--- start Materials provided ---

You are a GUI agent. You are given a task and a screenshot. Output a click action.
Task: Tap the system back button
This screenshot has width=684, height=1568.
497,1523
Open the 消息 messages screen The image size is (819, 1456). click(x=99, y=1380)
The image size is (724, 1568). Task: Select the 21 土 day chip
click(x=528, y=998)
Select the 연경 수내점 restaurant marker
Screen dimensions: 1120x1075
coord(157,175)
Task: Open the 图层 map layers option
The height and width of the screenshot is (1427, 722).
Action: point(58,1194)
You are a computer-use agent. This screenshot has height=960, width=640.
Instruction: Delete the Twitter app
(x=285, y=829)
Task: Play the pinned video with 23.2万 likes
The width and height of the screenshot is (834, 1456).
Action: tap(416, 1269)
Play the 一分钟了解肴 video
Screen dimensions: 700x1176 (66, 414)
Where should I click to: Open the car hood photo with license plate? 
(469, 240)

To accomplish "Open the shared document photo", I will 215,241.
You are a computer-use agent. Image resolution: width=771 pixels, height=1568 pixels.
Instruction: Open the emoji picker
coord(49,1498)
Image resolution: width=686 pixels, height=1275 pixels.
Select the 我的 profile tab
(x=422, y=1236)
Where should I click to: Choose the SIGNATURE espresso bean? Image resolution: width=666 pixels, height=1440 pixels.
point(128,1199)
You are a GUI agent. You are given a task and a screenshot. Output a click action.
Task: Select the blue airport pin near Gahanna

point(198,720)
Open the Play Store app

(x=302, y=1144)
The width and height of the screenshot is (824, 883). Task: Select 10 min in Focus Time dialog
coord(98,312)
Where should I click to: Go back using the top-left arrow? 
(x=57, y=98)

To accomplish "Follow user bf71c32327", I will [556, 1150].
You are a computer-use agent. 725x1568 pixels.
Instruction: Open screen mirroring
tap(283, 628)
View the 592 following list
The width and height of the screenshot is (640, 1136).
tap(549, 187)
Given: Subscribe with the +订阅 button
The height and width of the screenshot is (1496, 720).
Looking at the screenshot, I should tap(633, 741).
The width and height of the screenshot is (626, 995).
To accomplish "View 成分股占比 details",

--- end Materials provided ---

Brief: Please reproduce the records, starting at the beginning and ending at the line that contains "Open the 消息", requests included. Multiply each coordinate in the answers by 0.4 and round it to a whole number, rounding halves up.

Result of this exercise:
You are a GUI agent. You are given a task and a screenshot. Output a click action.
Task: Tap the system back button
This screenshot has width=684, height=1568.
199,609
Open the 消息 messages screen The image size is (819, 1456). click(x=40, y=552)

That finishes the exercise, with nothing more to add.